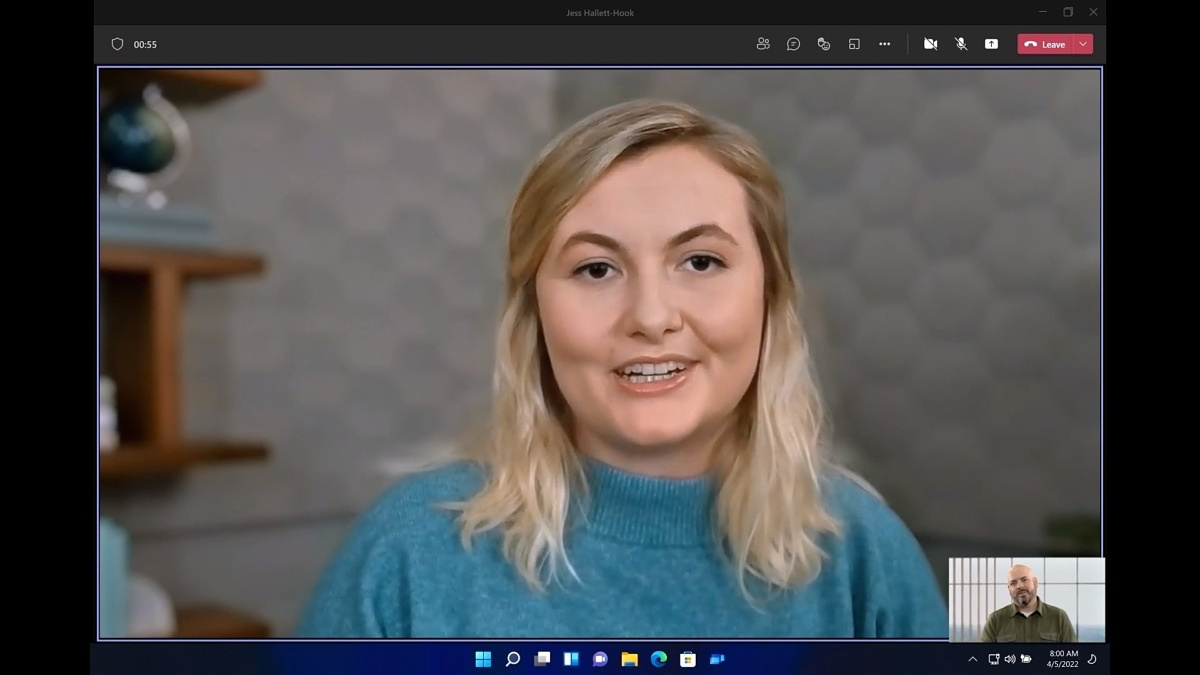
Task: Open the Widgets panel from taskbar
Action: pos(571,659)
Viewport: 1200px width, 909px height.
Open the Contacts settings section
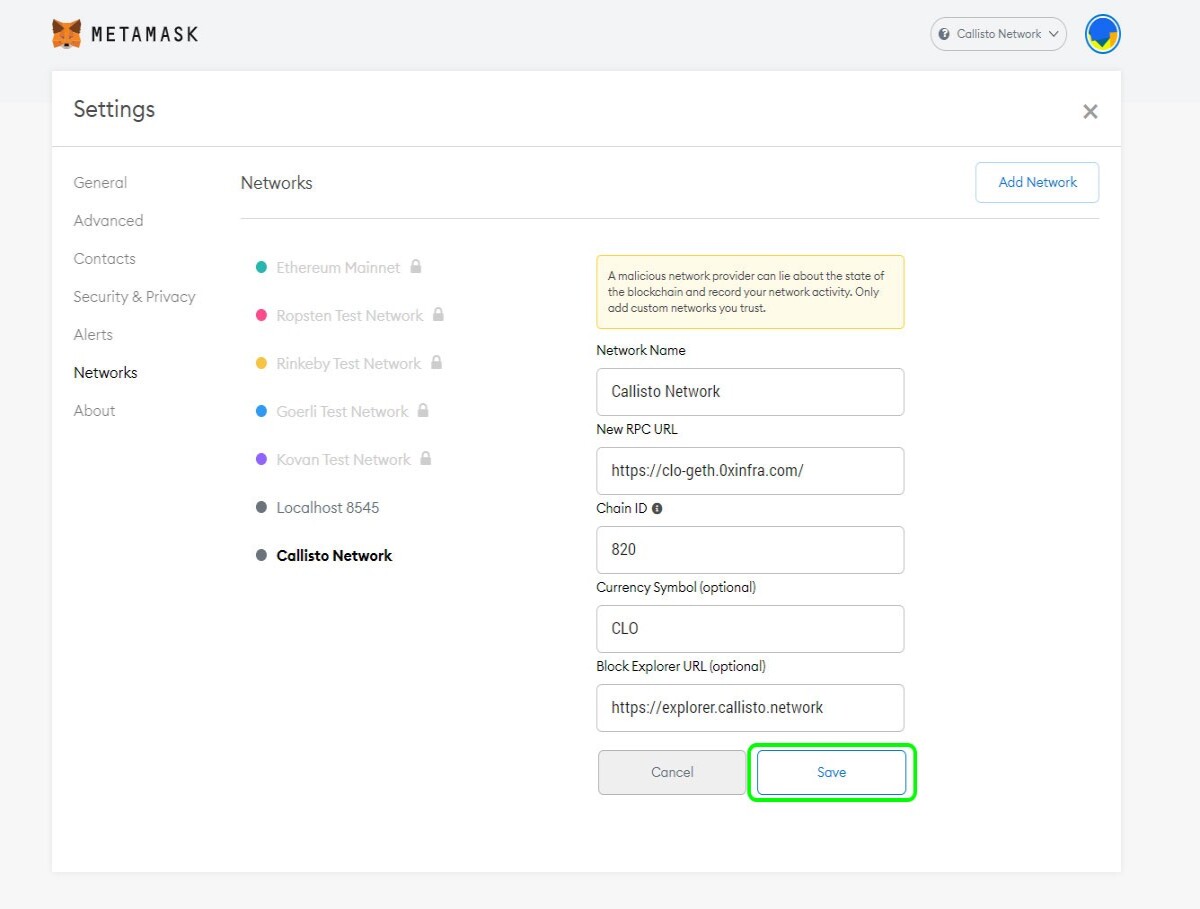click(x=104, y=259)
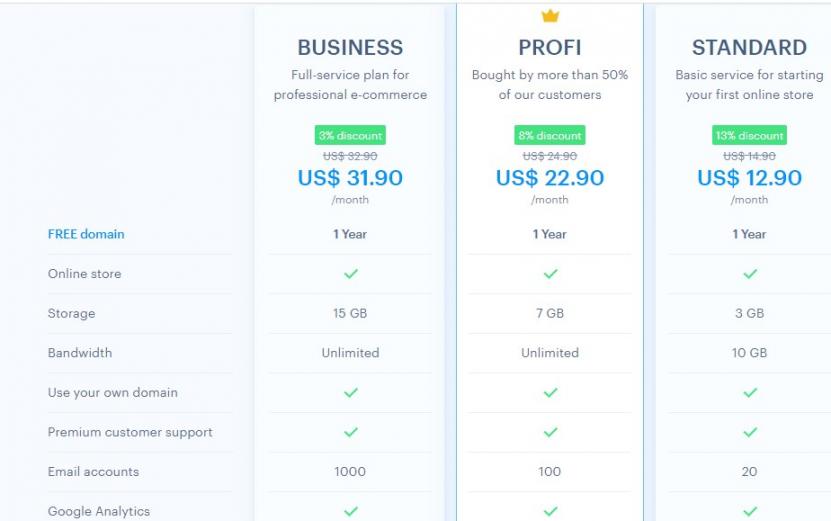Select the BUSINESS plan heading
The image size is (831, 521).
pos(350,47)
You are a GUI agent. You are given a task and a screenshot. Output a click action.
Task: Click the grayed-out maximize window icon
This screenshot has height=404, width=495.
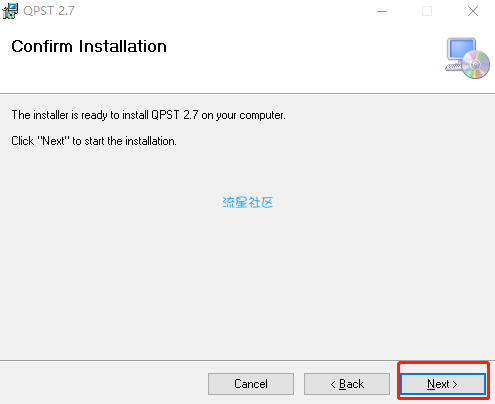[x=427, y=11]
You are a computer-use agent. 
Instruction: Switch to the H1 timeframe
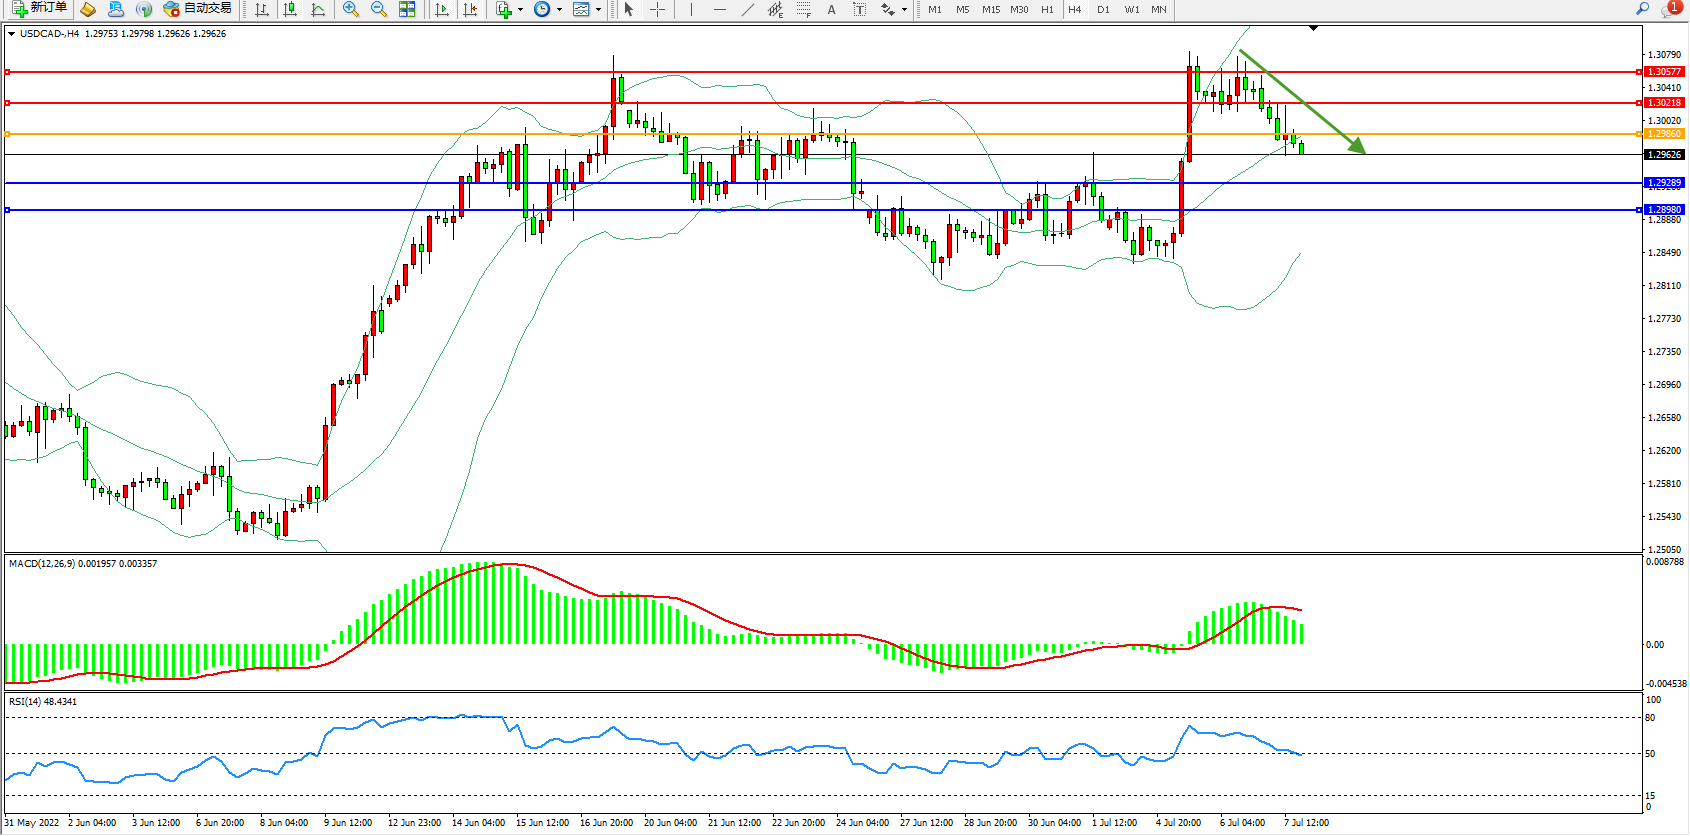[x=1047, y=9]
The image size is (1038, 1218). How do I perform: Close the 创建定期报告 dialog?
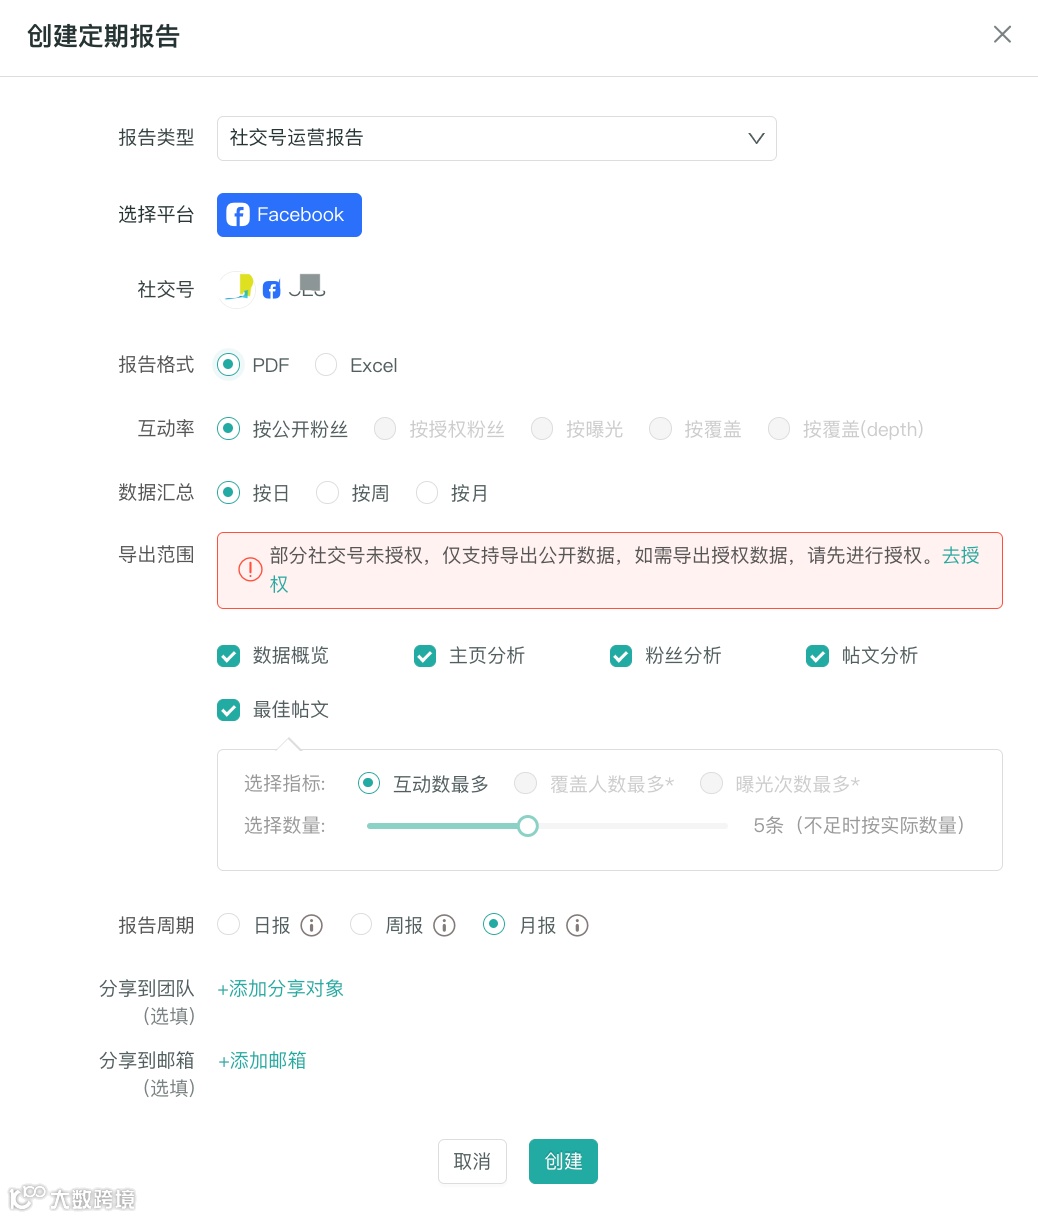(1002, 35)
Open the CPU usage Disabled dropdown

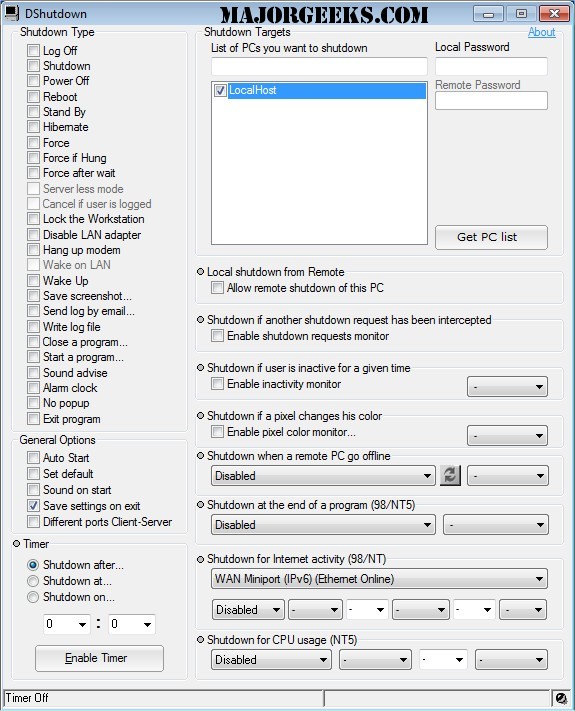(x=271, y=660)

────

Pictures stay out; retype only the lines from the line containing "Open the Contacts settings section" through the end of the listing, inclusive, exactly as they appear.

Open the Contacts settings section
click(x=104, y=259)
Select the BUSINESS plan heading
The image size is (831, 521).
pos(350,47)
You are a GUI agent. You are given a task and a screenshot. Output a click action.
Task: Click the grayed-out maximize window icon
This screenshot has height=404, width=495.
[x=427, y=11]
You are a computer-use agent. 
Instruction: Switch to the H1 timeframe
[x=1047, y=9]
The image size is (1038, 1218). How do I perform: Close the 创建定期报告 dialog?
(1002, 35)
Open the CPU usage Disabled dropdown

(x=271, y=660)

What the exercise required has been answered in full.